Last Thursday, the Dow Jones Industrial Average dropped 550 points to end the worst quarter in two years. There was no major news to account for the 1.56 percent loss. It was most likely institutional investors that were repositioning for the second quarter.
The final tally for the first quarter includes the DJIA losing 4.6 percent and the S&P 500 dropping 4.9 percent. The NASDAQ did even worse, closing down 9 percent for the first quarter. For the NASDAQ, this is the worst quarter since 2020, at the start of the Covid-19 pandemic.
Contributing to the market’s problems are the continuing high inflation, the Federal Reserve raising rates, and the Russian invasion of Ukraine. Even though the first quarter was negative, March saw the markets finish higher for the month. The Dow rose 2.2 percent, and the NASDAQ and S&P 500 gained more than 3 percent.

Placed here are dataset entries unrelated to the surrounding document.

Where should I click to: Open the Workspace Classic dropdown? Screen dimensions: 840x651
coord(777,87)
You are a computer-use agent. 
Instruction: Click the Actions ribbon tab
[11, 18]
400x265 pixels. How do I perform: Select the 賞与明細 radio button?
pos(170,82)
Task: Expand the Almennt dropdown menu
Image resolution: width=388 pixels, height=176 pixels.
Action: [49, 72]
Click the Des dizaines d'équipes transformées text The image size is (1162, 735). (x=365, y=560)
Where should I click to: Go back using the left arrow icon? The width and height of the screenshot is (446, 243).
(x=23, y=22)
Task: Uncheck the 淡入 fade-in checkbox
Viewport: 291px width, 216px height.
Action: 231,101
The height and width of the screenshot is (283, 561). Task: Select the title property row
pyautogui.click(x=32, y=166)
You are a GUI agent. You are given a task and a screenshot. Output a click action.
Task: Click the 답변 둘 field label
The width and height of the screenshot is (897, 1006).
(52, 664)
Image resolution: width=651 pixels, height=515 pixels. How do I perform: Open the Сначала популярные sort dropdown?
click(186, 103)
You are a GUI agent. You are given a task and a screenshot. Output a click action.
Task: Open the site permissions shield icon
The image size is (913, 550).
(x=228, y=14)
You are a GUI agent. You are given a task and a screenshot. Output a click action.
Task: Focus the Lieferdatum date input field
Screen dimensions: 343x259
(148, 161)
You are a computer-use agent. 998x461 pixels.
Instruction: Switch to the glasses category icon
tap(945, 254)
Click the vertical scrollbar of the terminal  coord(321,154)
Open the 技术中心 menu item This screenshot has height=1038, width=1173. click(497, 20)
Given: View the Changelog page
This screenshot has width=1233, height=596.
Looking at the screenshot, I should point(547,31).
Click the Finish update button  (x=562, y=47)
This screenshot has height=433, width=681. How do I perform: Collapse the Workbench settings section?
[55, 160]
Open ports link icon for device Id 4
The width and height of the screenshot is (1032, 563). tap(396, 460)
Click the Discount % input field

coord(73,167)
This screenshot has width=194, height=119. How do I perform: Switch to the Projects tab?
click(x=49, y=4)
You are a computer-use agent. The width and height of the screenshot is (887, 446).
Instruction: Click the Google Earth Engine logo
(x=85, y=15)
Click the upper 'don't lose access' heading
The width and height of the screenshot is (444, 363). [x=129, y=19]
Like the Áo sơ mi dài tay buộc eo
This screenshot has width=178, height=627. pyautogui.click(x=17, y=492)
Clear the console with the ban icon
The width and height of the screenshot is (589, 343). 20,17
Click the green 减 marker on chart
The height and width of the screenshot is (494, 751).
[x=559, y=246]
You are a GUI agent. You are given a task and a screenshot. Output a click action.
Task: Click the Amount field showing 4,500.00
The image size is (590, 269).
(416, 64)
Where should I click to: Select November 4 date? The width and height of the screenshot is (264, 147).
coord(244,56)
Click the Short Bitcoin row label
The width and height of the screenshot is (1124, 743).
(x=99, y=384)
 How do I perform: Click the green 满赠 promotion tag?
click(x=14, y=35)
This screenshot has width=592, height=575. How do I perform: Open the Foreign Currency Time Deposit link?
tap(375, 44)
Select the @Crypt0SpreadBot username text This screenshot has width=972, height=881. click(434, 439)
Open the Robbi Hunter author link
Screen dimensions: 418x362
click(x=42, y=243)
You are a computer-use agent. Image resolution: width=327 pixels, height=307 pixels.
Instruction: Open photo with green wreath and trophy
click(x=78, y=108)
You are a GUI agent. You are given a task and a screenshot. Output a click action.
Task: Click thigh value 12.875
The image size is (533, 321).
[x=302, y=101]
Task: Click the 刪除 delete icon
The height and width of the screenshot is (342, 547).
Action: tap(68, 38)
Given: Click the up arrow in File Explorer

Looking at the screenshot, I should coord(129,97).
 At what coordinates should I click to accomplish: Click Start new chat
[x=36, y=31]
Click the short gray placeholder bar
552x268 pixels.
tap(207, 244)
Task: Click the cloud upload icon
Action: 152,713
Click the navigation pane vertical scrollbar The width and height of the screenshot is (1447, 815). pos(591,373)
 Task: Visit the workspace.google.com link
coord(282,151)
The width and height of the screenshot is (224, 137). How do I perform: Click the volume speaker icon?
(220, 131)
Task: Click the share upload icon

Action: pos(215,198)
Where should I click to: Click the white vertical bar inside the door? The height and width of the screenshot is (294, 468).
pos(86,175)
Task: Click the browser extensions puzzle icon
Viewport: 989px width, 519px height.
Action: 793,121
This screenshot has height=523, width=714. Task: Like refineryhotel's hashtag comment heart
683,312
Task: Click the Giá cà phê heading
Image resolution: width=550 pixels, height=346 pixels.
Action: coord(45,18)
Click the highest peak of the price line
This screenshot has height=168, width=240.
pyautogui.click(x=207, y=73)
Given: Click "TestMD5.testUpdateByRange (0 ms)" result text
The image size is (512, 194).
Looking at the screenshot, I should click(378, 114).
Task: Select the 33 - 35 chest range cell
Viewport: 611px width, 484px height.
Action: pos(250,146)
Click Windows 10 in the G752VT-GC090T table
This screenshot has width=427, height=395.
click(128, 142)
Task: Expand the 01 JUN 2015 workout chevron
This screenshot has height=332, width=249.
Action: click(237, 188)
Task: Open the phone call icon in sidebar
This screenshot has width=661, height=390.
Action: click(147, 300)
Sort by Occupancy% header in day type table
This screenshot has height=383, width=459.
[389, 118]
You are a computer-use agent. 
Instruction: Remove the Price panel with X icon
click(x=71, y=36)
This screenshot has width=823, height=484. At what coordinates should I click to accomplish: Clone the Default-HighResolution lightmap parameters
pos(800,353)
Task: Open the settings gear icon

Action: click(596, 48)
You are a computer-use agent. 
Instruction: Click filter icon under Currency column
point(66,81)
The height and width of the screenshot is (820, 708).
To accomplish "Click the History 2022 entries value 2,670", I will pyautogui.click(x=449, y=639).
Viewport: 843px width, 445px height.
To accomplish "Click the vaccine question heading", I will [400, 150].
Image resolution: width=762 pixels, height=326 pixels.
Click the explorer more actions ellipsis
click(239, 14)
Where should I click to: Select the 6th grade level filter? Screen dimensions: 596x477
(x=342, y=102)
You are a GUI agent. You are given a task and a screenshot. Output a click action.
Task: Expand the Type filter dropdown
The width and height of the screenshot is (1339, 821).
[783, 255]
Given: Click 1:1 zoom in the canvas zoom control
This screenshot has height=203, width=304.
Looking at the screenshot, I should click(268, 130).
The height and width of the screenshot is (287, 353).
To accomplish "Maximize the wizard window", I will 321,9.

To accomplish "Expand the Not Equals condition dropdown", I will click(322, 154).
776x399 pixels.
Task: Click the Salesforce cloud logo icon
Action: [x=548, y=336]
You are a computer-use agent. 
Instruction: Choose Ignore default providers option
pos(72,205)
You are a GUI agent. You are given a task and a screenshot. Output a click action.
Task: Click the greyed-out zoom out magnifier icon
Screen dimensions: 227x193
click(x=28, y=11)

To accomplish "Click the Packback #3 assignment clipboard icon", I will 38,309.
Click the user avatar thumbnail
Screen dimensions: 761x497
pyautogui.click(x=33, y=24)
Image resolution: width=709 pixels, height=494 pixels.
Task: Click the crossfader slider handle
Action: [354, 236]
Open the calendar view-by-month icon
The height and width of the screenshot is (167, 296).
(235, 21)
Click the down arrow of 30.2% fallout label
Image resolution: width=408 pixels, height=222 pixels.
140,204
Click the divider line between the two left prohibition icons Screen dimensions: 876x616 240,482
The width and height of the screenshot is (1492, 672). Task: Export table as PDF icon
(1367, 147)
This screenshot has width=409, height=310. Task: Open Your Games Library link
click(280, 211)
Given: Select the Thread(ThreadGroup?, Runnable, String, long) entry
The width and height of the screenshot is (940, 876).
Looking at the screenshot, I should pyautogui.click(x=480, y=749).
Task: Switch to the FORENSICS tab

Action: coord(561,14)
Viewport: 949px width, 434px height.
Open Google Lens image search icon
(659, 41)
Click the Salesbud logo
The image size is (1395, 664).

Among the sectors hardest hit on Thursday were the tech hardware and semiconductor stocks, with AMD dropping more than 8 percent after analysts at Barclays downgraded AMD from overweight to equal weight. Other stocks with big losses included Dell, losing 7.6 percent, and HP, down 6.5 percent for the day.
The major market indexes finished the week mixed, with the DOW down just 0.1 percent, the S&P 500 up 0.1 percent, and the NASDAQ ended the week up 0.7 percent.
On Friday, the jobs report showed that the country added 431,000 jobs during March, which was below the estimated 490,000. The unemployment rate declined to 3.6 percent. For the first quarter, 1.7 million jobs were added, and there are still 1.8 jobs for every unemployed person.
The survey of households showed that the total employment level is within 408,000 of where it stood before the pandemic. As expected, average hourly earnings increased 0.4 percent for the month. On a 12-month basis, wages increased 5.6 percent, which is in line with expectations.
On Thursday, the core personal consumption expenditures price index (PCE) was released, showing an increase of 5.4 percent from the same period in 2021. The Federal Reserve views the PCE as the key gauge for inflation. The 5.4 percent increase is the biggest jump since April 1983.
Including the more volatile food and energy prices, the PCE rose 6.4 percent, the fastest pace since January 1982. Rising consumer prices had an impact on consumer spending, which rose just 0.2 percent for the month, compared to an expected 0.5 percent increase. With the attention on surging prices, services inflation was relatively flat with an increase of 0.3 percent.
With the 10-year Treasury notes climbing, mortgage rates are also inching higher. Mortgage application volume dropped 6.8 percent last week compared to the previous week. As of April 2, the average rate for a 30-year fixed mortgage is 4.90 percent, up 98 basis points from a month ago.
The average for a 15-year fixed rate is now at 4.22 percent, up 0.97 percent from a month ago. Mortgage refinance applications dropped 15 percent last week and are down 60 percent from a year ago.
As for oil prices, President Biden announced last week that he will release 1 million barrels per day from the Strategic Petroleum Reserve for the next six months. Releasing this much oil for this length of time from the reserves is an unprecedented move.
President Biden went on to criticize the oil industry for sitting on 9,000 already approved but unused oil permits for production. After this announcement, the benchmark Brent crude dropped 4.88 percent to close on Wednesday at $107.91.
Oil continued to drop, with Brent crude finishing the week at $104.39 and West Texas Intermediate closing at $99.42, after starting the week at $111.37. According to AAA, the national average for regular gas stood at $4.20.